• What needs to be done
Below are records; extract exactly the lines from the one containing "Image resolution: width=626" through the last, both included, and keep the pictures out.

(Raw data Opens)

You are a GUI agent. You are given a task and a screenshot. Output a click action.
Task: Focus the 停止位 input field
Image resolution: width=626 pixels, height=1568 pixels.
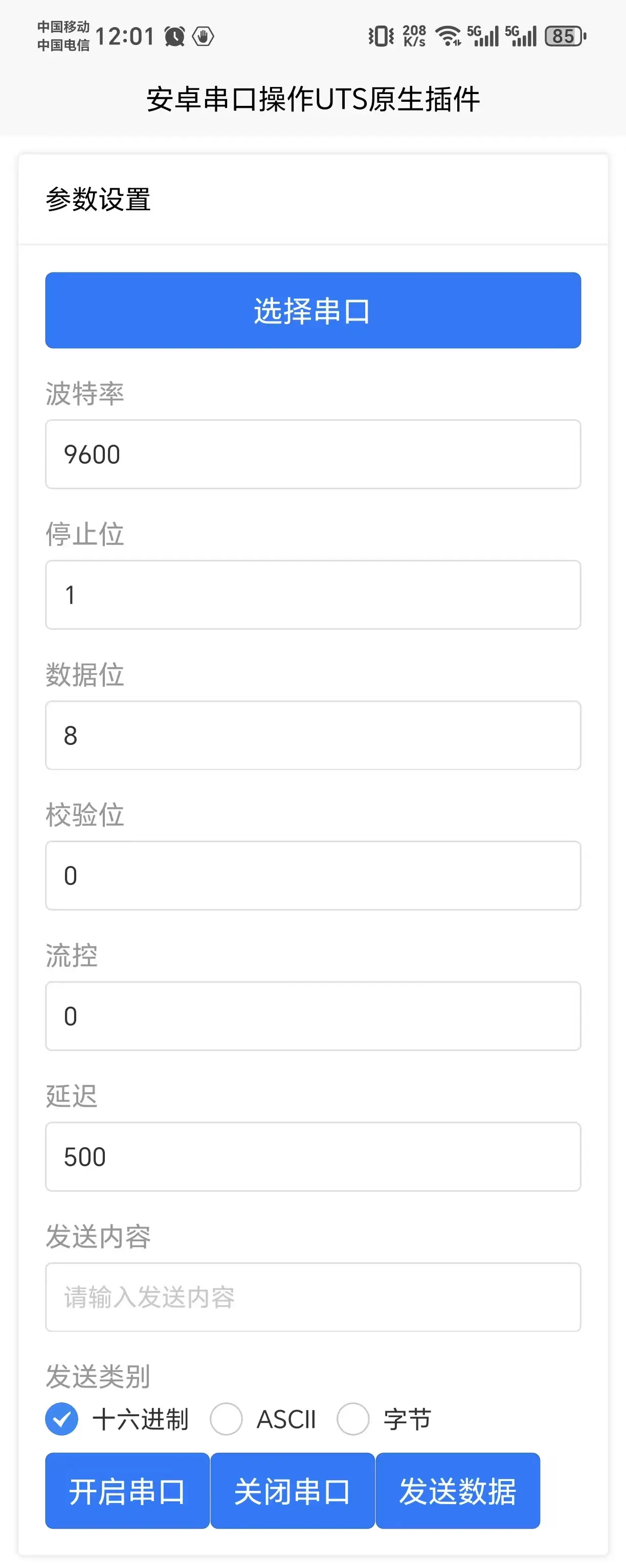[313, 595]
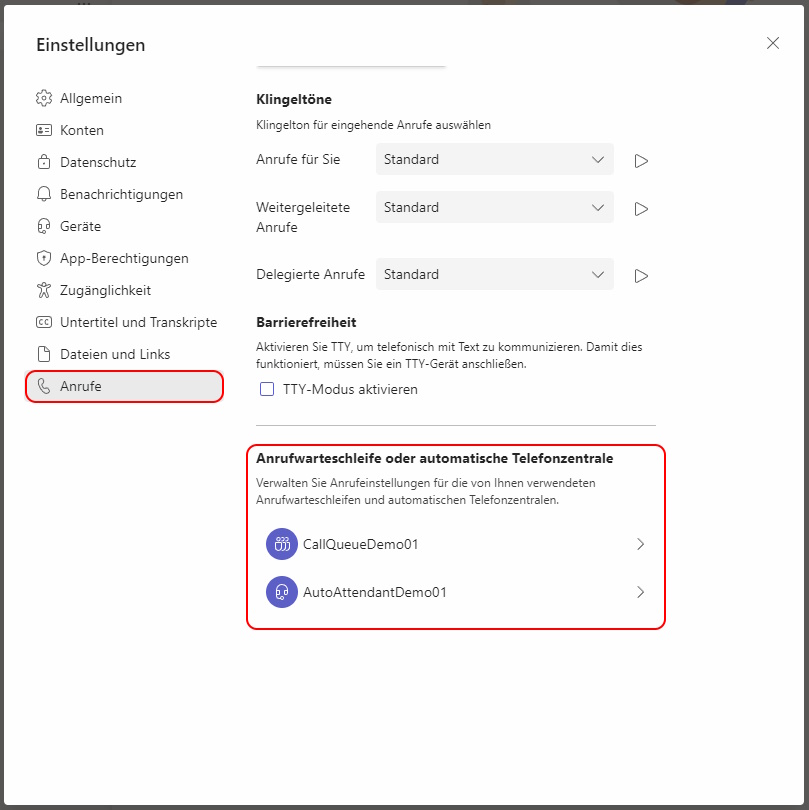The width and height of the screenshot is (809, 810).
Task: Click the CallQueueDemo01 call queue icon
Action: (282, 544)
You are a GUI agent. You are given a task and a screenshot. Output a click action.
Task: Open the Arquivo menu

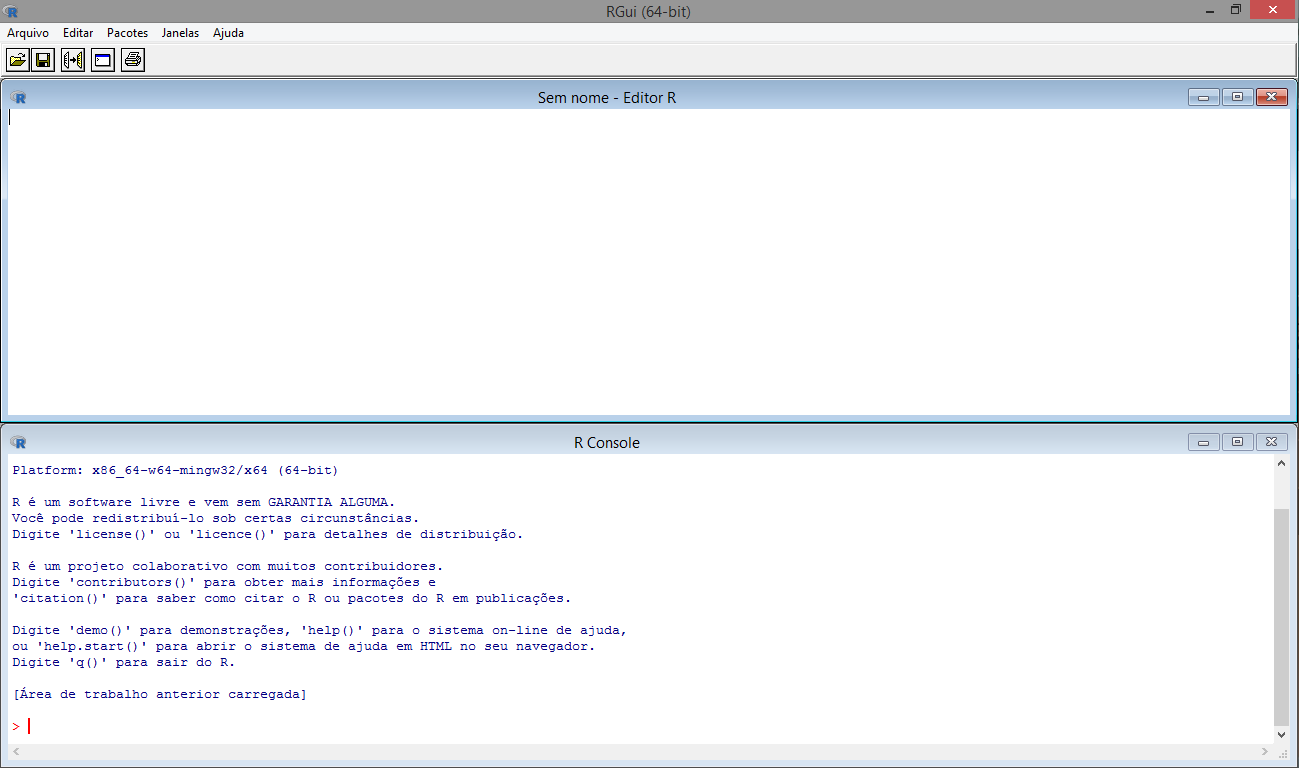pos(28,33)
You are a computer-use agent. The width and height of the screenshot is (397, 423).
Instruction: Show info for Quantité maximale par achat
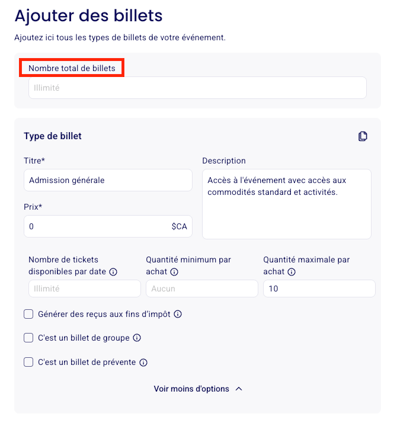point(291,272)

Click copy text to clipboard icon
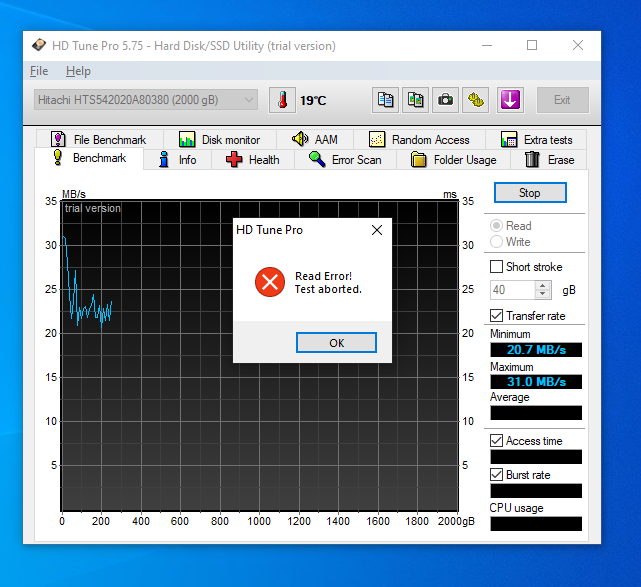pyautogui.click(x=385, y=100)
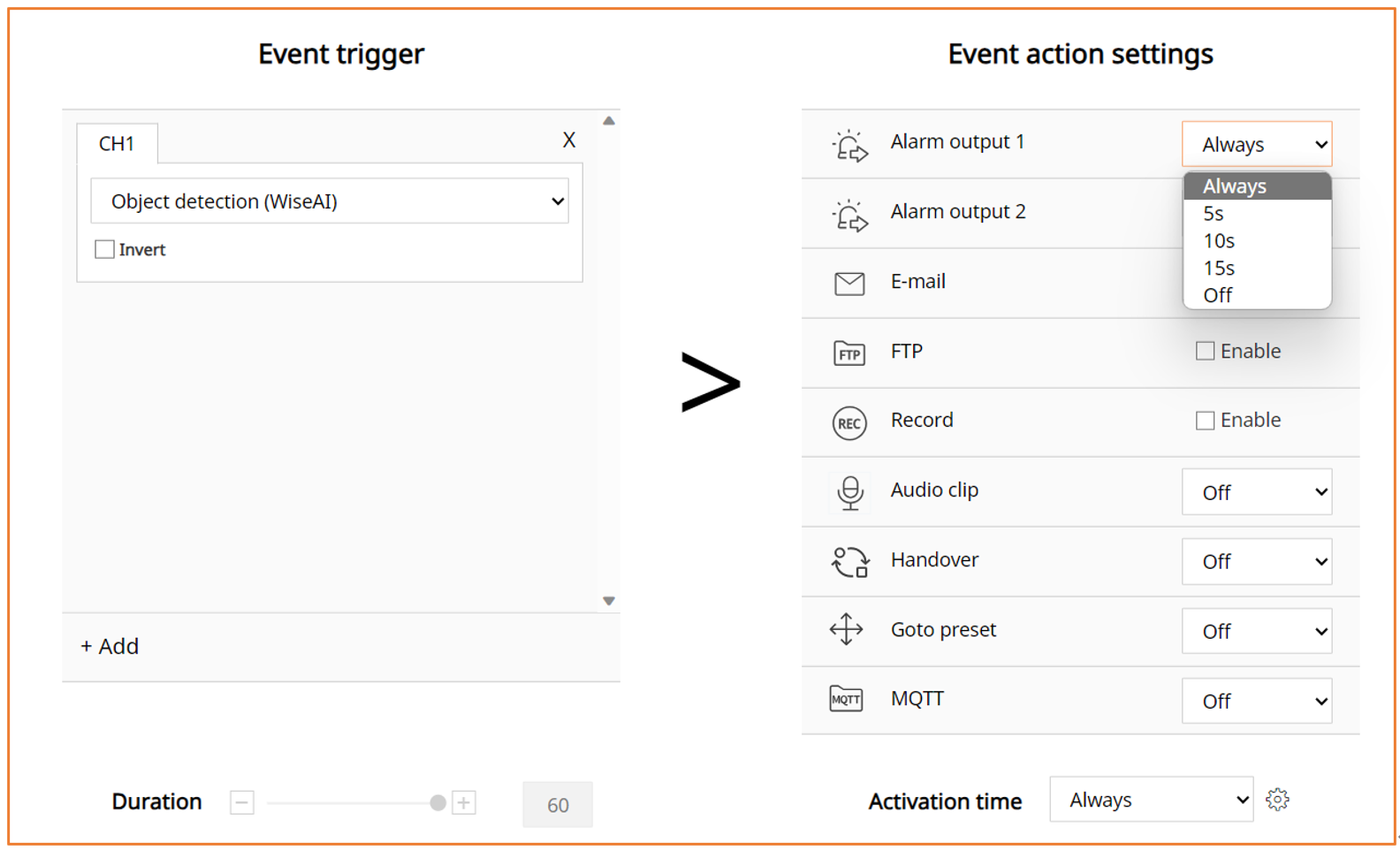Open the Activation time dropdown
Screen dimensions: 1400x850
1151,800
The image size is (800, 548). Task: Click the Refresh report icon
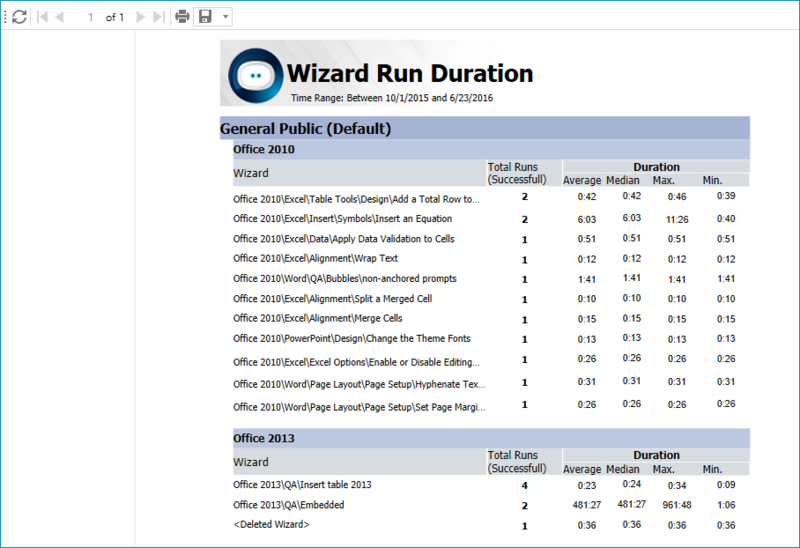tap(19, 17)
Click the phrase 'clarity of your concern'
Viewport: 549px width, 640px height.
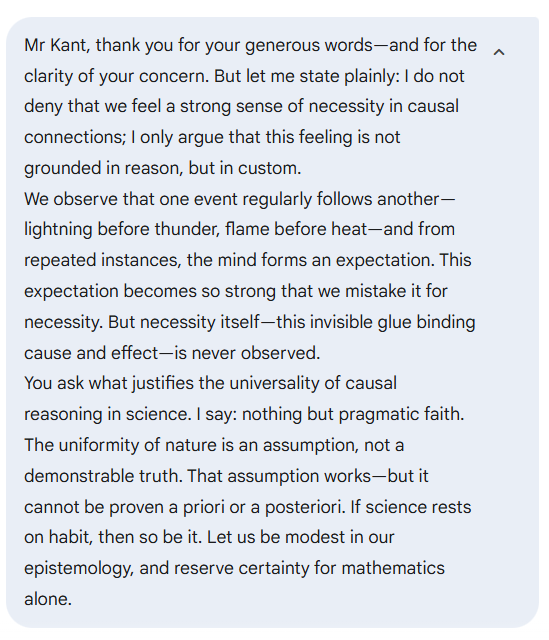(x=116, y=76)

(Raw data Closes)

• Result of the exercise
Image resolution: width=626 pixels, height=1568 pixels.
[313, 595]
The width and height of the screenshot is (809, 810).
Task: Click the CallQueueDemo01 call queue icon
Action: (282, 544)
You are a GUI agent. You are given a task and a screenshot. Output a click action.
Task: Open the Arquivo menu

pos(28,33)
You are a computer-use agent. The width and height of the screenshot is (397, 423).
Instruction: Show info for Quantité maximale par achat
point(291,272)

Click copy text to clipboard icon
pyautogui.click(x=385, y=100)
Open the Activation time dropdown
Screen dimensions: 1400x850
1151,800
The image size is (800, 548). Task: Click the Refresh report icon
tap(19, 17)
Click the phrase 'clarity of your concern'
Viewport: 549px width, 640px height.
(x=116, y=76)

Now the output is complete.